Ma come si svolge il concorso? Come si assaggiano i vini? I degustatori arrivano da tutto il mondo, si dividono in commissioni da 6, guidate da un capo panel. Ogni giorno, per tre giorni consecutivi, ogni commissione assaggia circa 50 vini, divisi in batterie a seconda della tipologia. Tranne l’annata però, la degustazione avviene totalmente alla cieca e si attribuisce un punteggio in centesimi che, in caso, si convertirà in medaglie. Il punteggio è frutto di una sommatoria di singole valutazioni che riguardano l’aspetto visivo, olfattivo, gustativo, più un giudizio finale. Gli assaggiatori sono giornalisti, sommelier, ma anche buyer, direttori commerciali di aziende o enologi, in modo che sia rappresentato tutto il comparto enologico. I punteggi vengono poi analizzati minuziosamente, non solo al fine di attribuire le medaglie, ma anche per offrire ai singoli assaggiatori un quadro sulla propria performance: si evince così se il giurato ha usato bene la scala di valori, se ha una media vicina a quella dei colleghi del panel, se, infine, è dotato di precisione all’assaggio, visto che in qualche batteria gli organizzatori includono delle etichette identiche, proprio per testare la bravura degli assaggiatori. Un’organizzazione maniacale insomma che rende il concorso prestigioso, specie per dei mercati che guardano con interesse la conquista delle medaglie da parte dei vini partecipanti.

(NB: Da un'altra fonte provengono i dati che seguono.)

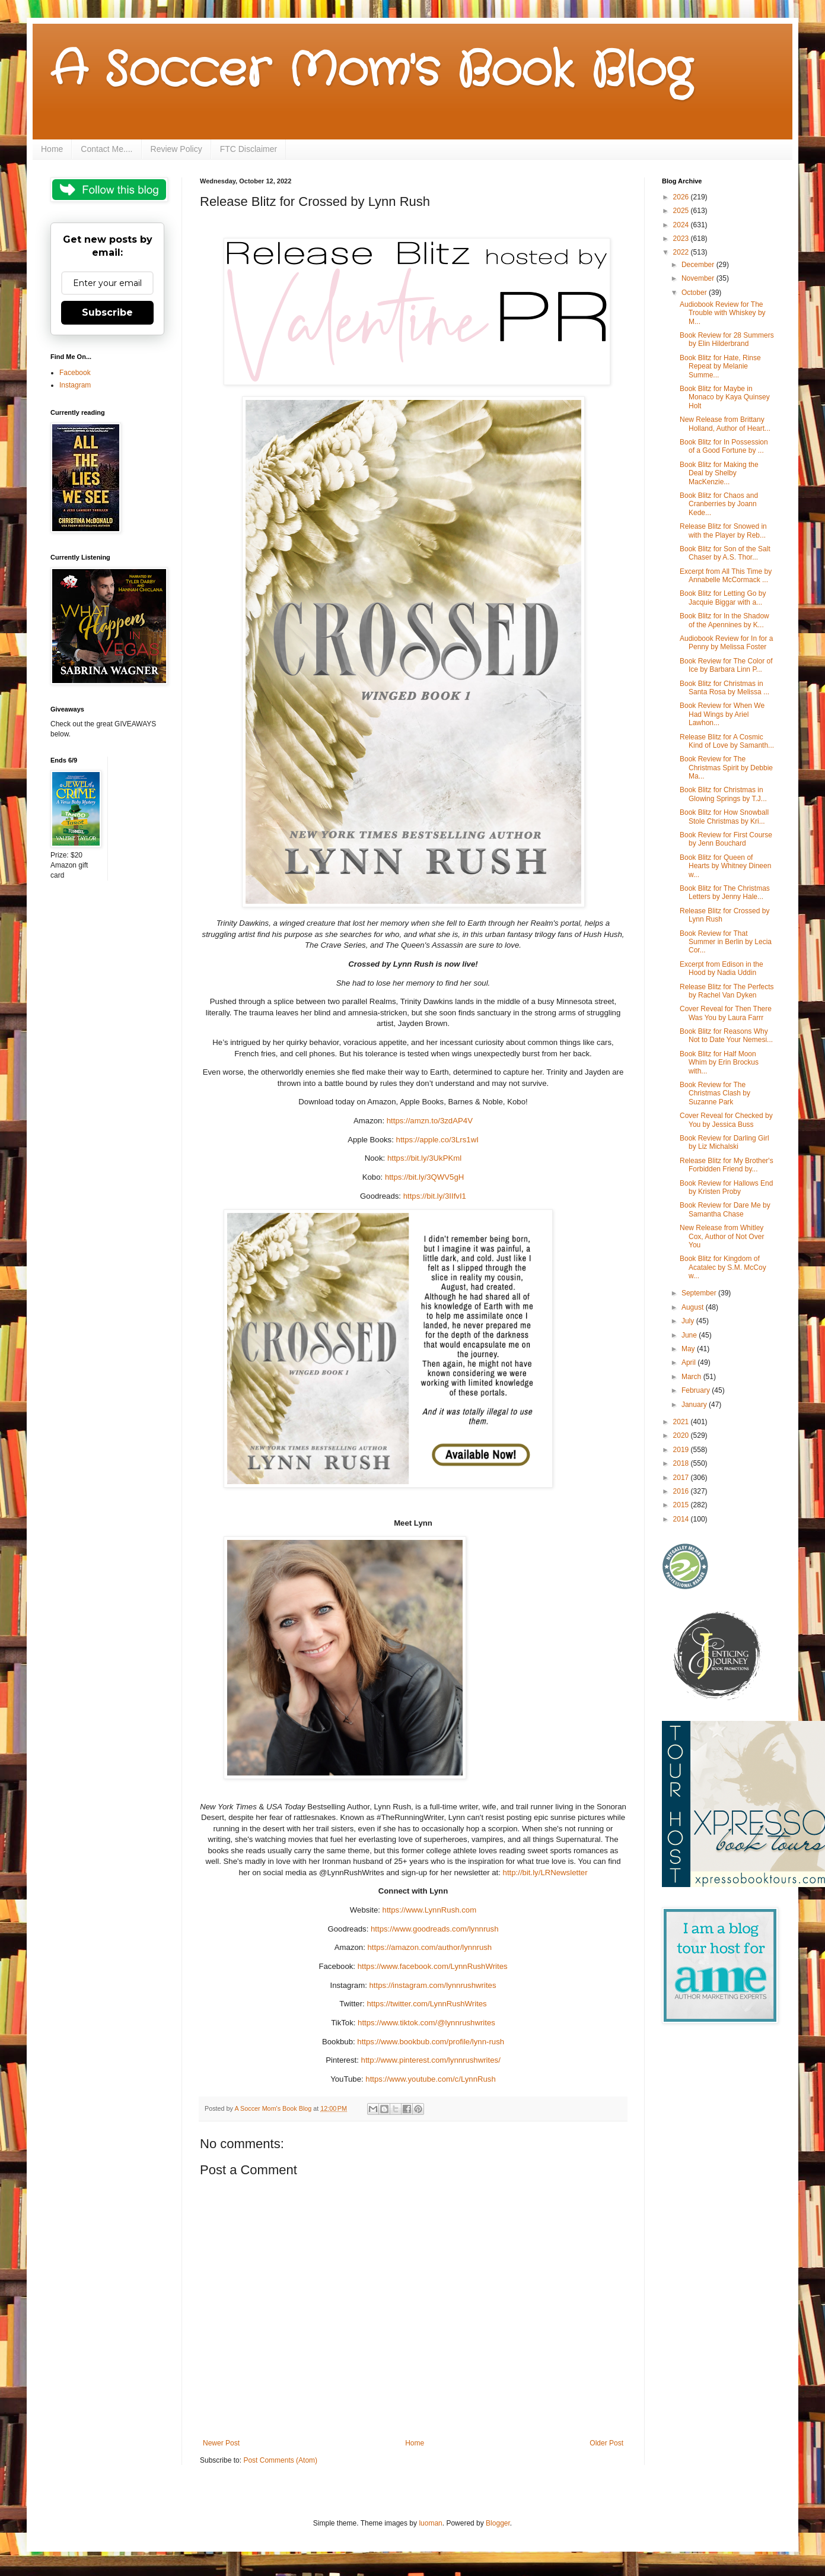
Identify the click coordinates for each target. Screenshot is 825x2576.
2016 (682, 1491)
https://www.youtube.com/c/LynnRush (430, 2079)
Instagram (75, 385)
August (693, 1307)
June (690, 1335)
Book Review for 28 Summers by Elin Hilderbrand (727, 339)
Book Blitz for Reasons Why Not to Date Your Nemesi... (726, 1035)
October (695, 292)
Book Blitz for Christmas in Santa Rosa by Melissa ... (724, 687)
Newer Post (221, 2443)
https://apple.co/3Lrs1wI (437, 1139)
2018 (682, 1463)
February (696, 1390)
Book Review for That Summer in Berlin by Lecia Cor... (726, 942)
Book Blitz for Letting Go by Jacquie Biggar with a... (723, 597)
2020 (682, 1435)
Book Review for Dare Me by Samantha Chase (725, 1209)
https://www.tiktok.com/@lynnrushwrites (426, 2022)
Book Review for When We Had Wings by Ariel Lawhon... (722, 714)
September (699, 1293)
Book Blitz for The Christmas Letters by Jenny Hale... (725, 892)
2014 (682, 1519)
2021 (682, 1422)
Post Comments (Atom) (280, 2460)
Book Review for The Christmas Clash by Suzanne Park (715, 1093)
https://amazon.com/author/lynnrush (430, 1947)
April (689, 1362)
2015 (682, 1505)
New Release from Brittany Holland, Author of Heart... (725, 423)
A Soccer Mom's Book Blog (371, 71)
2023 (682, 238)
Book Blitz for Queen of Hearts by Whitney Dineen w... (725, 866)
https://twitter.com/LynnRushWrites (426, 2003)
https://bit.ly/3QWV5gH (424, 1177)
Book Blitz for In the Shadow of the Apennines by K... (724, 620)
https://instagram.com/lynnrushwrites (432, 1985)
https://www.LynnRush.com (430, 1909)
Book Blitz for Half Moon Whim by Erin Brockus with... (719, 1062)
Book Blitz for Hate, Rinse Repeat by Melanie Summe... (720, 366)
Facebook (75, 373)
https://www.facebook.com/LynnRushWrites (433, 1966)
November (698, 278)
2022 (682, 252)
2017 (682, 1477)
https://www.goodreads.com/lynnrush (435, 1928)
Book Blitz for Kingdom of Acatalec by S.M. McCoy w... (723, 1267)
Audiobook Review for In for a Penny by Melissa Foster (726, 642)
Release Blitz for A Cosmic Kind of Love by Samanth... (727, 741)
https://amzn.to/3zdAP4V (430, 1120)
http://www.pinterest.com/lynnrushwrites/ (431, 2060)
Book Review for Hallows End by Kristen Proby (726, 1187)
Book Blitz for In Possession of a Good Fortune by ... (724, 446)
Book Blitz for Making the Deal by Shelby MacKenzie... (719, 473)
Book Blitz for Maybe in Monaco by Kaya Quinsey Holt (725, 397)
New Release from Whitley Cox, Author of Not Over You (722, 1236)
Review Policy (176, 149)
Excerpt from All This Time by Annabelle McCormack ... (726, 575)
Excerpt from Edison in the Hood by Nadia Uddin (721, 968)
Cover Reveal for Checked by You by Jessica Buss (726, 1119)
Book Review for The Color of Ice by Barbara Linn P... (726, 665)
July (688, 1321)
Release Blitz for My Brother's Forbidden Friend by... (726, 1165)
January (695, 1404)
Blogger (498, 2523)
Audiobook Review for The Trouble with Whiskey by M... (723, 313)
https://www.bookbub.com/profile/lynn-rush (430, 2041)
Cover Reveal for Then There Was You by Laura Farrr (726, 1013)
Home (52, 149)
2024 (682, 225)
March (692, 1377)
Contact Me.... (106, 149)
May (689, 1349)
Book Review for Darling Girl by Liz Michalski (724, 1142)
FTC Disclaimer (248, 149)
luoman (430, 2523)
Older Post (606, 2443)
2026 (682, 197)
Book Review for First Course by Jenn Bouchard (726, 839)
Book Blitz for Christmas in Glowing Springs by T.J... (723, 794)
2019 (682, 1450)
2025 (682, 211)
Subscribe (107, 312)
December (698, 265)
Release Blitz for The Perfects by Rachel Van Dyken (727, 991)
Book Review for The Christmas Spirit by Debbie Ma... (726, 767)
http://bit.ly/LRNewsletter (545, 1872)
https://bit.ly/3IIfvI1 (434, 1196)
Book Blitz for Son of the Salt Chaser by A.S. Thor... (725, 553)
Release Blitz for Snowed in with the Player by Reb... (723, 530)
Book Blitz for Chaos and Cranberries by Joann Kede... (719, 504)
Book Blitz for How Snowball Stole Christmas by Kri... (724, 816)
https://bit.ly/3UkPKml (424, 1158)
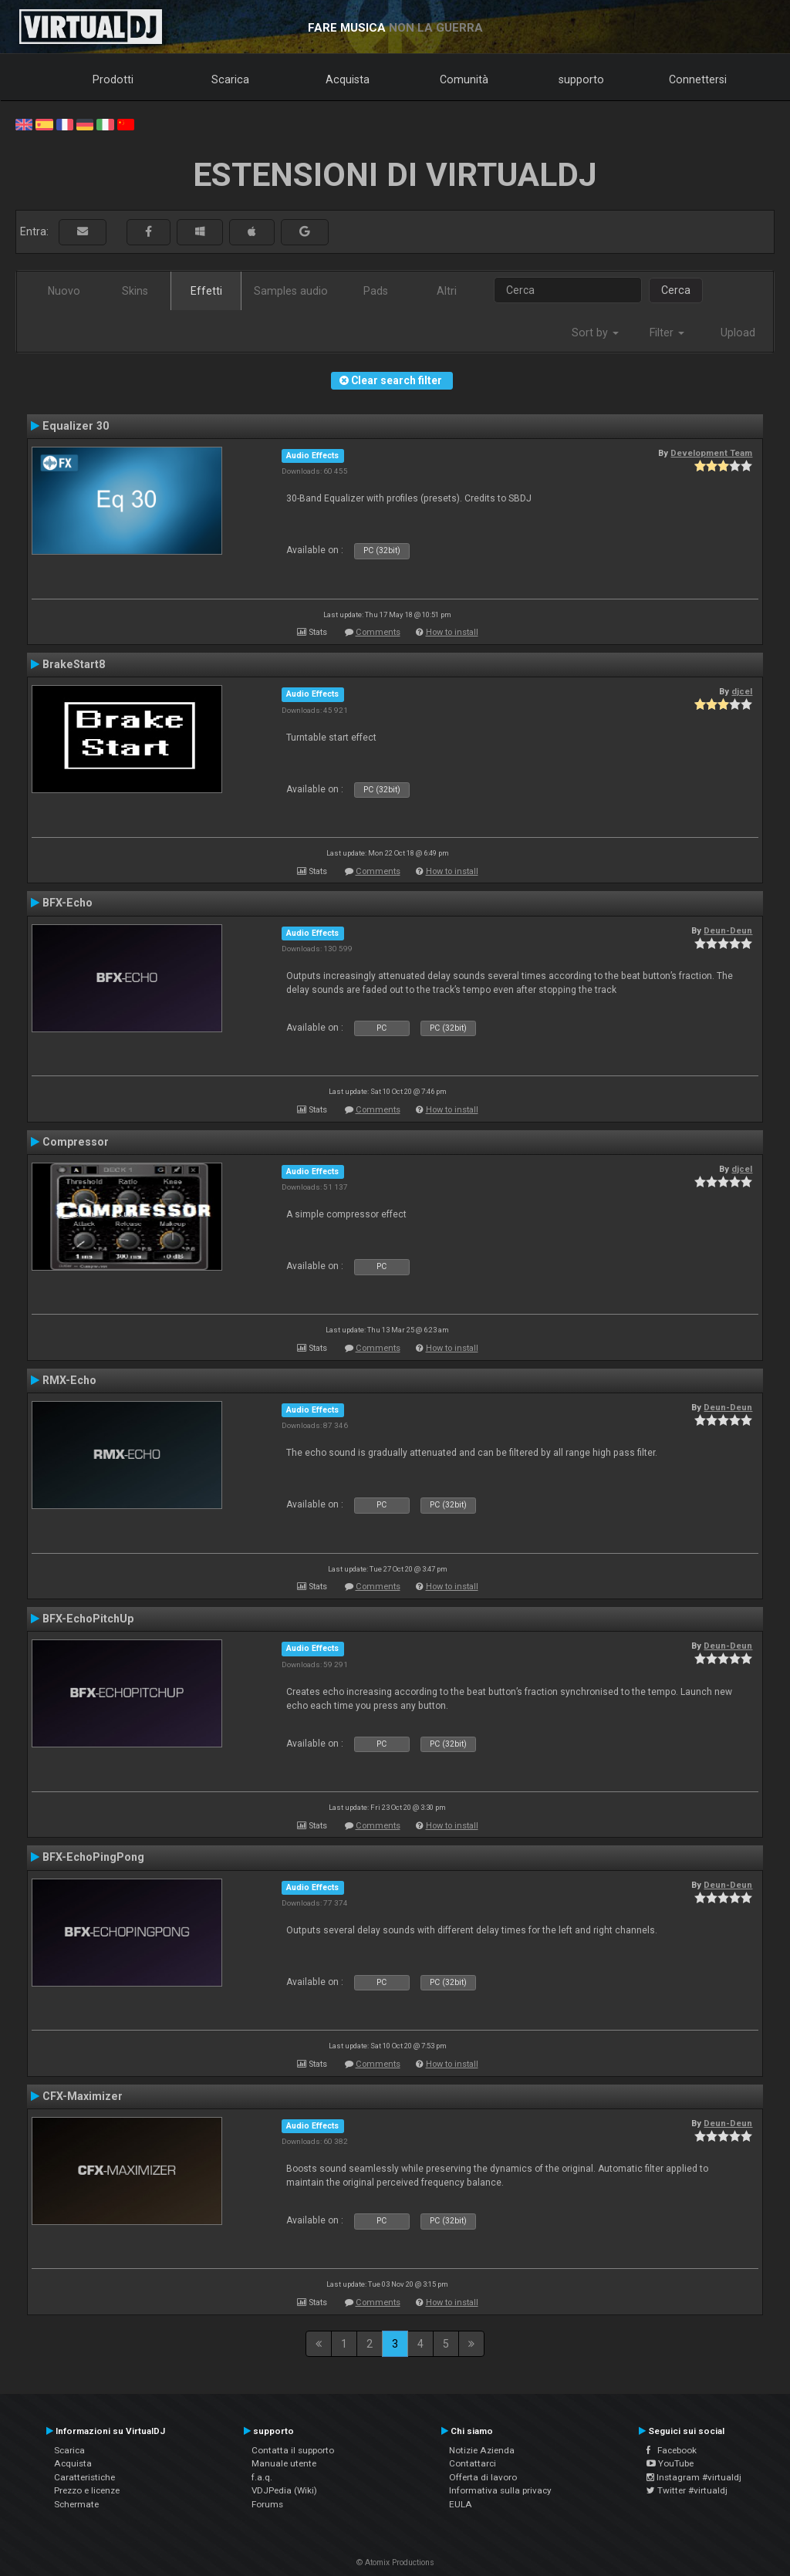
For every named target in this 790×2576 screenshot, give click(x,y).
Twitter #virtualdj (687, 2490)
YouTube (670, 2463)
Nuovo (64, 291)
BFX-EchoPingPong (93, 1857)
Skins (135, 291)
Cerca (675, 290)
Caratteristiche (84, 2477)
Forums (267, 2504)
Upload (738, 332)
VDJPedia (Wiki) (284, 2490)
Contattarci (472, 2463)
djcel (741, 691)
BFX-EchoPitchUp (87, 1618)
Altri (447, 291)
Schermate (76, 2504)
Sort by (595, 332)
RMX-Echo (69, 1380)
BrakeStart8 (73, 664)
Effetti (206, 291)
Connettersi (698, 79)
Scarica (230, 79)
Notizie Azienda (482, 2450)
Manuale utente (284, 2463)
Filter (667, 332)
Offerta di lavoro (483, 2477)
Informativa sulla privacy (500, 2490)
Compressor (75, 1142)
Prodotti (113, 79)
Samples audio (291, 291)
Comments (378, 632)
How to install (452, 632)
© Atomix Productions (395, 2562)
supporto (581, 79)
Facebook (672, 2450)
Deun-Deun (728, 930)
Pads (375, 291)
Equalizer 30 (75, 426)
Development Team (711, 452)
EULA (460, 2504)
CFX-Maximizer (82, 2096)
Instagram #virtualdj (694, 2477)
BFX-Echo (67, 902)
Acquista (348, 79)
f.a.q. (262, 2477)
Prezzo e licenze (87, 2490)
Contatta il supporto (293, 2450)
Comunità (464, 79)
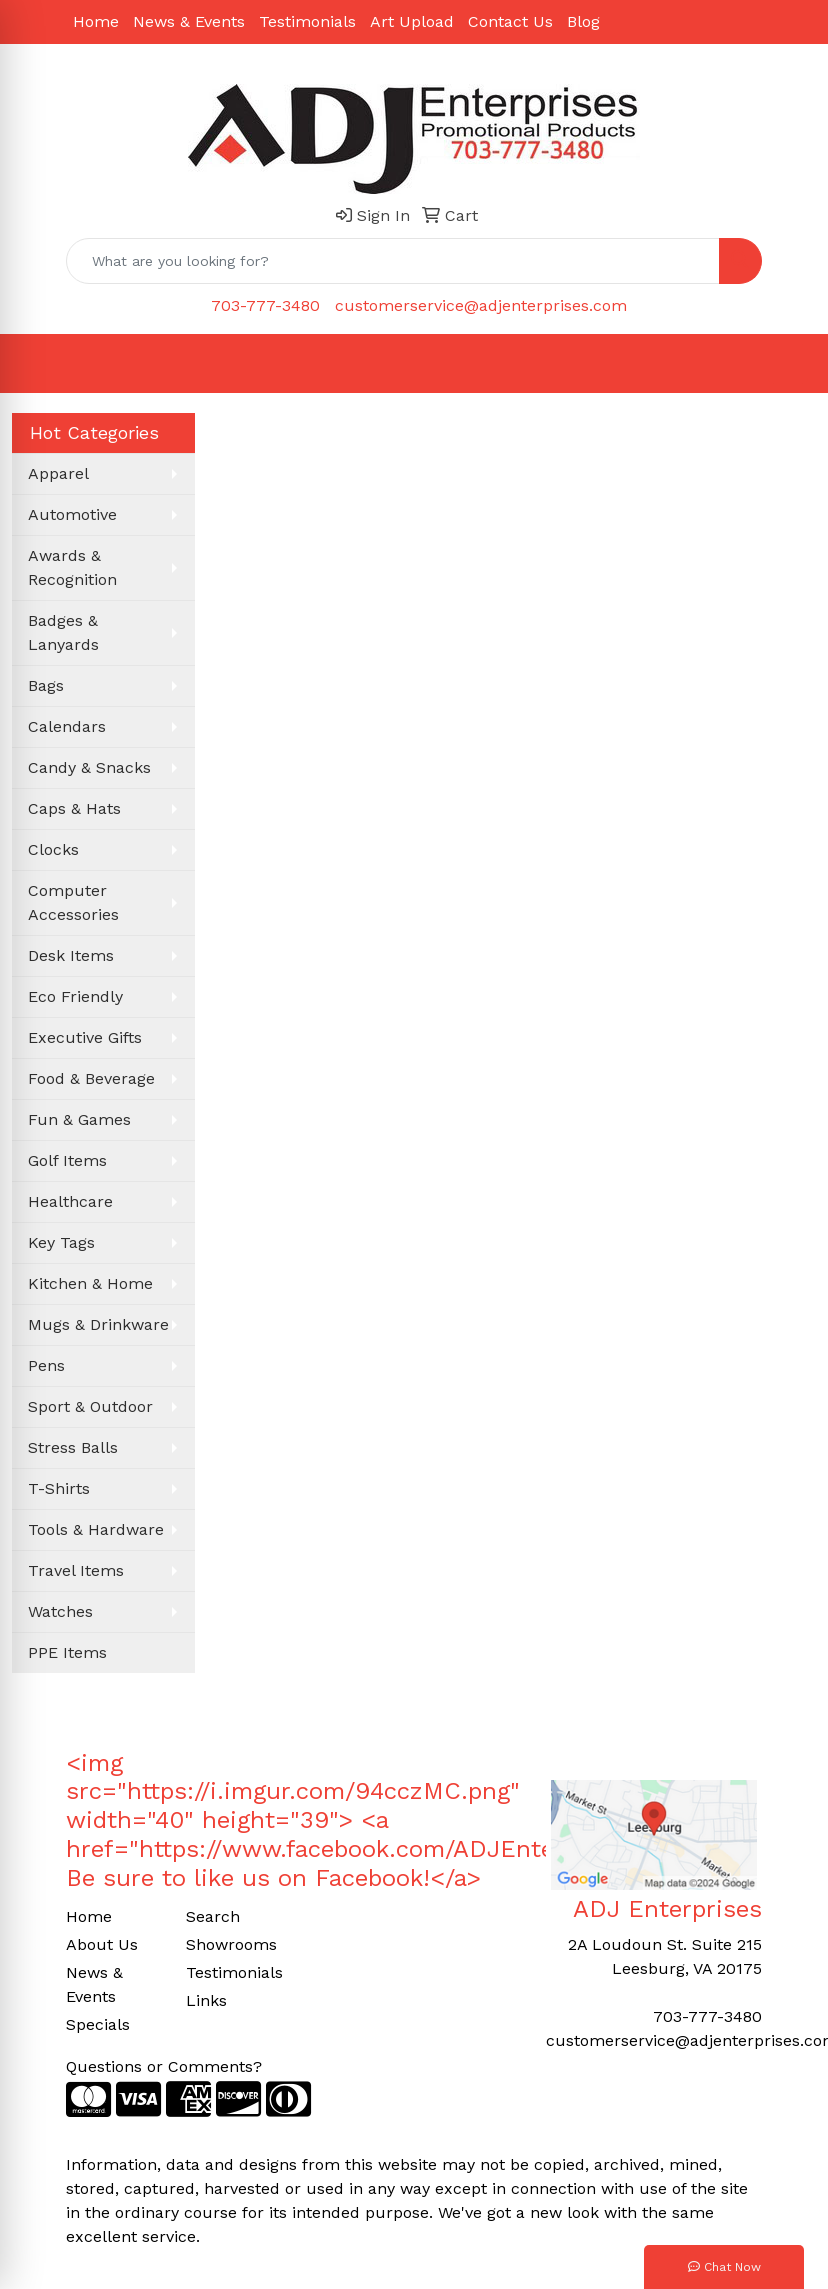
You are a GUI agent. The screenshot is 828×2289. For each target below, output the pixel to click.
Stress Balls (73, 1447)
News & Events (189, 21)
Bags (46, 685)
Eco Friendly (75, 996)
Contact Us (510, 21)
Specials (98, 2024)
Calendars (67, 726)
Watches (60, 1611)
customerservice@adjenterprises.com (481, 305)
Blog (583, 21)
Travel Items (76, 1570)
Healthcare (70, 1201)
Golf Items (67, 1160)
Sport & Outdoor (90, 1406)
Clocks (53, 849)
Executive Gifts (85, 1037)
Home (96, 21)
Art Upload (412, 21)
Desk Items (71, 955)
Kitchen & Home (90, 1283)
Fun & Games (79, 1119)
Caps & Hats (74, 808)
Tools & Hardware (96, 1529)
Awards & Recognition (72, 567)
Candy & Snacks (89, 767)
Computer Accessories (73, 902)
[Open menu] (788, 364)
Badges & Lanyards (63, 632)
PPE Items (67, 1652)
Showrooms (231, 1944)
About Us (102, 1944)
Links (206, 2000)
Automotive (72, 514)
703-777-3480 (265, 305)
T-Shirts (59, 1488)
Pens (46, 1365)
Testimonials (307, 21)
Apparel (58, 473)
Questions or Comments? (164, 2066)
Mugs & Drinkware (98, 1324)
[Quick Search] (393, 261)
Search (213, 1916)
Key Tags (61, 1242)
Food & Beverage (91, 1078)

I risultati dell’ultima edizione

La crescita non c’è stata solo in Cina. Anche le altre nazioni fanno registrare un aumento dei campioni presentati. Soprattutto aumentano i vini biologici, tanto che dallo scorso anno un premio è strettamente dedicato a questa categoria. L’Italia presenta in questa edizione quasi 1400 vini e ottiene un risultato straordinario: ben 434 medaglie, quasi un terzo dei vini partecipanti. Di questi 297 sono medaglie d’argento, 123 d’oro, e 14 gran medaglie d’oro. La Sicilia, la Toscana, il Veneto e la Puglia sono le regioni che più credono nel concorso e circa il 60% dei vini italiani presentati proviene da queste regioni. Sul gradino più alto del podio la regione Puglia (104 medaglie totali), seguita da Sicilia e Veneto. Ma l’Italia strappa un altro gran risultato: di 14 premi speciali dati tra tutte le medaglie, ben tre vanno alla nostra nazione. Il Primitivo di Manduria Papale Linea Oro ’15 di Varvaglione conquista il premio Rivelazione Vino Italiano, il Sicilia Maria Costanza Ris. ’13 dell’azienda Milazzo il premio Rivelazione Internazionale Vino Bio, infine il Brunello di Montalcino Ris. ’12 de La Togata conquista la Rivelazione Internazionale Vino Rosso. Sottolineiamo, per concludere, l’ottima prestazione dei vini cinesi, nazione ospitante, a conferma che le etichette di questo particolare paese emergente catturano sempre più il gusto e la critica internazionale (131 medaglie conquistate). Tutti i risultati sono consultabili qui.

La prossima edizione

Sarà la città svizzera di Aigle ad ospitarela prossima edizione dell’itinerante Concours Mondial de Bruxelles. L’annuncio, come da tradizione, è stato fatto durante l’ultimo giorno di competizione dell’edizione 2018. “Dopo Pechino, il Concours Mondial de Bruxelles torna in Europa e si ferma in Svizzera, dove la vite è coltivata sin dall’epoca dell’Impero Romano.Il paese è il 5° al mondo per consumo pro capite”ha commentato BaudouinHavaux, Presidente del Concours Mondial de Bruxelles “in più i vini svizzeri sono nella top 10 dei vini premiati durante il concorso”. In effetti, benché la Svizzera non figuri tra i primi dieci produttori mondiali di vino, in termini di consumo supera paesi come il Cile, la Grecia e l’Austria. Gli organizzatori pensano che Aigle, situata nel cantone svizzero di Vaud, rappresenti la scelta ideale per diversi motivi. La città è infatti strategicamente posizionata al confine della valle del Rodano, circondata dalle maestose Alpi svizzere. Non lontano, troviamo il lago Léman e la regione viticola di Lavaux – classificata patrimonio mondiale dell’Unesco – uno tra i più bei paesaggi vitivinicoli svizzeri. Il cantone di Vaud conta otto denominazioni di origine controllata: produce un quarto di tutti i vini svizzeri, tra cui i tre vitigni più coltivati del paese: il pinot nero, lo chasselas (varietà tradizionale) e il gamay. Accanto al Vaud c’è il Vallese, la più grande regione viticola della Svizzera. Attualmente, vi sono oltre 1.800 produttori di vino in Svizzera e oltre 240 varietà.